Navy struggles at final hurdle in Aussie Rules carnival

This article has photo gallery Published on MAJ Felicity Hamblin (author), CPL Nunu Campos (photographer)

Location(s): Moorabbin Oval, Melbourne, Vic

Topic(s): Australian Rules Football

A Royal Australian Navy sailor gets a pass away during a match against the Australian Army team at the Australian Defence Force Australian Rules Championships 2016 in Melbourne during April 2016. (photo: CPL Nunu Campos)
A Royal Australian Navy sailor gets a pass away during a match against the Australian Army team at the Australian Defence Force Australian Rules Championships 2016 in Melbourne during April 2016.

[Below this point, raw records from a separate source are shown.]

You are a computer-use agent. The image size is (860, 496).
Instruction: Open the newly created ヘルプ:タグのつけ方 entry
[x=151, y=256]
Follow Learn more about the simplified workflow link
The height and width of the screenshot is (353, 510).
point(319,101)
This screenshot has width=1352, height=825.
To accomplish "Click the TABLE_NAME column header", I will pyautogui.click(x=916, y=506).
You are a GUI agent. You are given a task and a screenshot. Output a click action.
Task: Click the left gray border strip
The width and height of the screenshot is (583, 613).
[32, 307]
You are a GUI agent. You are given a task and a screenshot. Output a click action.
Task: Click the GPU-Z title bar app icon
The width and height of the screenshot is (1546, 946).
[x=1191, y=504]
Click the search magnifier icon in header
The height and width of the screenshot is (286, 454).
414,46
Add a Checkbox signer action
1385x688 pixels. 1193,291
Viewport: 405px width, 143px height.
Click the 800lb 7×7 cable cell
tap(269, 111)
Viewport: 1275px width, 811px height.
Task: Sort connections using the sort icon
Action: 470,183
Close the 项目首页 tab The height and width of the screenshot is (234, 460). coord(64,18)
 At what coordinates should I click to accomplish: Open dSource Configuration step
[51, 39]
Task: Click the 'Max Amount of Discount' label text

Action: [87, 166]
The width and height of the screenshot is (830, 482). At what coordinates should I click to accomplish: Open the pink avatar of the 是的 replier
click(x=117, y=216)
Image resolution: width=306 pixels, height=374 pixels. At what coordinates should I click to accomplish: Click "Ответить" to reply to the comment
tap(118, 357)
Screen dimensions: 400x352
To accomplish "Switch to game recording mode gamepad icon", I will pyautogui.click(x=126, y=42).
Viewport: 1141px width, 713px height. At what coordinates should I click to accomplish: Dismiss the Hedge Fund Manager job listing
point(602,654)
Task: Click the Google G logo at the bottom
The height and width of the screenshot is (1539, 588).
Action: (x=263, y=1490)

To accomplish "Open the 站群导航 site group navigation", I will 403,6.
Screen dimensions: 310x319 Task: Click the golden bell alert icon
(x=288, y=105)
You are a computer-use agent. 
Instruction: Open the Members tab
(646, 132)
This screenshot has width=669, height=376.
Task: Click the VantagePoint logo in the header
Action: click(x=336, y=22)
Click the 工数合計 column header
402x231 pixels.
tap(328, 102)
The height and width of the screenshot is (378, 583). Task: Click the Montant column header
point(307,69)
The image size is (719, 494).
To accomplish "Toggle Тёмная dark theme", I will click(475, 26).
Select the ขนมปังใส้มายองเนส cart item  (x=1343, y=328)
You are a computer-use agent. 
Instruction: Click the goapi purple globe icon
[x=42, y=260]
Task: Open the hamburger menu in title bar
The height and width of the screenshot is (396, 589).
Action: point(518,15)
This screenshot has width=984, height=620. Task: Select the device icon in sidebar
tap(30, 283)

A final-quarter burst for goals was not quite enough for a men’s Navy victory in the showdown match at this year’s Australian Defence Force Aussie Rules National Carnival, which ran from 2-9 April in Melbourne.

In the first day of play, Navy took on the Royal Australian Air Force at Moorabbin Oval, with comfortable victories in both the men’s and women’s matches. Final scores for Navy women were 19.17. (131) to Air Force’s 0.0. (0). For the men, Navy finished 21.12. (138) to Air Forces’s 8.9. (57).

But the final and deciding day of play did not go to plan for the Navy teams, facing their fiercest rivals, Army, to secure the coveted men’s Jim Smail Trophy and women’s Geoff Ledger Cup.

The Army women leapt ahead for an unassailable lead to dominate the match from the outset. Final scores were 12.9.(81) to Navy’s 1.0.(6).

Women’s captain Petty Officer Physical Trainer Tricia Muller said her team gave it their all in each match.

“It was fantastic to see how hard our team worked on the field, and although we didn’t beat Army, I’m really proud that we’ve got some great talent coming through,” Petty Officer Muller said.

“Sixty per cent of our team were new players, and brand new to the Navy as well, so they completely embraced our culture and have committed to us in the future, which will be great for the growth of the team.”

For the men, the Army took an early lead in an extremely close match that left spectators thinking it could be anyone’s game. Three Navy goals in quick succession in the final quarter had everyone on their feet, but a return goal from Army allowed them to hold on to a 15-point victory, 11.6. (72) to 8.9. (57).

In his first year as Navy men’s captain, Able Seaman Electronics Technician Casey Radford said it was a disappointing result.

“Our game plan was starting to come into fruition in the second game, but unfortunately we were unable to complete the comeback this time around,” he said.

“Overall the competition was a bit more even than a few years ago and the Navy group, although quite young, is starting to form a really strong program.

“A number of young guys stepped up for their first carnival and were able to fulfil integral roles, and they pulled together and managed to play well throughout the carnival.”

Australian Defence Force Aussie Rules Chairman, Brigadier Matt Hall said this year’s carnival, which again saw Defence’s indigenous players take to the field, yielded excellent results across the board.

“Every single player involved in the competition has represented their side to an extremely impressive standard,” he said.

Petty Officer Communication and Information Systems Sam Sheppard, who has been an integral player in Defence’s indigenous competition, said it was a great opportunity to get the team together again during the carnival this year.

“While we didn’t play a match during the carnival, we really had the opportunity to practise our skills ahead of the Dream Time round next month, with help from our new ambassador, indigenous AFL player Aaron Davey, who’s been an excellent role model for our players,” he said.

A new addition to the competition this year saw adaptive sports teams, primarily from 1st Brigade, take on other Australian state-based teams and the Returned and Services League New South Wales veterans in the newly introduced game of Wheelchair Australian Rules, played at the Melbourne Sports and Aquatic Centre.

“It was fantastic to take to a chair and test our footy skills in a different way,” Brigadier Hall said.

“A highlight was legend Ron Barrassi meeting our soldiers undergoing recovery and rehabilitation during the wheelchair carnival,” he said.

With the nationals now over, top players from each service have been selected to represent the Australian Defence Force in All Stars matches played in both Melbourne and Adelaide.

The women’s team will take on the tough players of the Victorian Women’s Football League and the men’s team will play at Adelaide Oval against a team from Combined Emergency Services, as a curtain raiser to a major AFL game.

The men’s and women’s All Stars matches will coincide with Anzac Day commemorations.